Кресло пошло на второй круг.

— Так это вы! — бросился на него Княгинин.

— Честное слово, нет. Ну что вы, Борис Сидорович… — беззлобно рассмеялся Иван Федорович. — Просто мне показалось, что Никодим Агрикалчевич только что процитировал Бюргерову «Ленору».

— Значит, Сумм, — мрачно и как-то совсем уж безнадежно заключил Борис Сидорович.

— Вы не допускаете, что это она сама?

— Кто? Машина?

— Не зря же столько лет ее обучали.

— Сейчас проверим, — с готовностью отозвался Орленко. — Денис! Прозвони вводы, я обесточу.

— Хорошо… Фу-ты, опять чем-то пахнет.

— От химиков тянет.

— Что-то у них снова стряслось.

— Да этот рыжий парень из степановской лаборатории. Включи контроль.

— Готово… Это который?

— Его, кажется, собирались перевести в наш отдел.

— Так что случилось?

— Подержи-ка…

— Давай, держу.

— Включил десятый?

— Включил.

— Третий…

— Есть.

— Который час?

— Без пяти двенадцать…

— После полуночи, после полуночи, — как одержимый повторял Никодим Агрикалчевич, словно пытаясь вспомнить нечто очень для него теперь важное. — Как, вы сказали, его фамилия?

— Бюргер.

— Бюргер. Бюргер… — точно припомнил наконец он. — То-то и оно что Бюргер…

Тем временем Иван Федорович, настроенный самым благодушным образом, продолжал уговаривать Бориса Сидоровича успокоиться, не обращать внимания на всякие досадные мелочи, а тот на это только отвечал:

— Стар я уже, мой милый, в такие игры играть.

Из-под валика выползало:

АСКОЛЬДОВА МОГИЛА

ПЕСОК СКОРО УТЕЧЕТ

ПОХОРОНИТЕ ТЕЛО ПОСЛЕ ПОЛУНОЧИ

— Сейчас закончим, — донесся голос Орленко.

Машину словно заело. С каким-то неистовым ожесточением она печатала одно и то же:

ПЕСОК СКОРО УТЕЧЕТ

ПОХОРОНИТЕ ТЕЛО ПОСЛЕ ПОЛУНОЧИ

АСКОЛЬДОВА МОГИЛА

Вдруг все лампы, освещавшие зал, разом мигнули, свет померк и смутные болотные огоньки заметались вдоль приборных щитов и досок, точно охваченные лихорадкой.

— Вот и двенадцать. Минута в минуту.

— Хоть часы проверяй.

Денис выпрямился, потер затекшую поясницу.

— Включай.

— Пусть сначала перейдут на ночной режим.

— Что-то закопались мы…

Из двери напротив сильно задуло.

— Прикройте! — капризно потребовал Борис Сидорович, но никто не двинулся с места.

Иван Федорович вновь углубился в свой отчет.

— Наверно, я самый молодой, — с нескрываемым упреком произнес Никодим Агрикалчевич и отправился закрывать распахнутую сквозняком дверь.

Едва он вышел из освещенного круга, непонятное волнение охватило его.
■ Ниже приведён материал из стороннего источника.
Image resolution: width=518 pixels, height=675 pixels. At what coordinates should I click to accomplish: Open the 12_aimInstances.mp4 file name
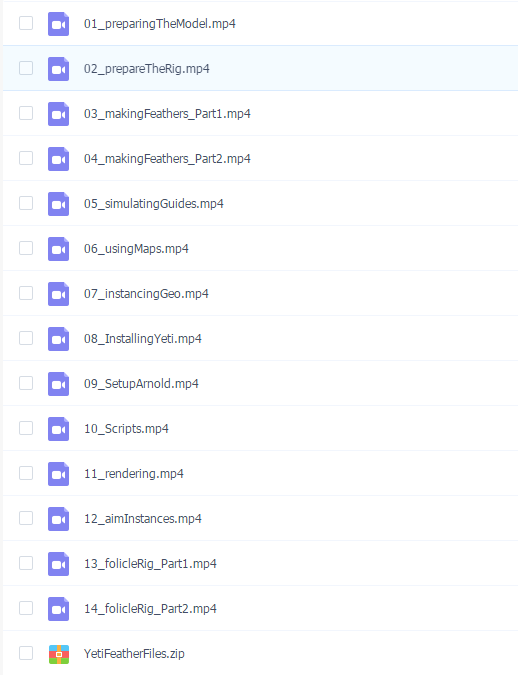pos(143,519)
Никодим Агрикалчевич оглянулся. Отсюда, из полутьмы, были хорошо, предельно отчетливо видны и львиная, всклокоченная грива Бориса Сидоровича, и умный, насмешливый профиль Ивана Федоровича. Денис с Николаем о чем-то спорили. Алексей Коллегов склонился над рабочим столом. Никодим Агрикалчевич прекрасно видел их всех, его же не видел никто.

И такая вдруг навалилась тоска, такая тревога закралась в душу. Товарищ Праведников сделал несколько ватных шагов в направлении все более сгущающейся тьмы и остановился как вкопанный. В слабом лунном свете, просачивающемся сквозь полуоткрытую наружную дверь, возникли ясные очертания мужской фигуры, для которой, скорее всего, Никодим Агрикалчевич тоже оставался невидим, хотя за его спиной сияло море электрических огней.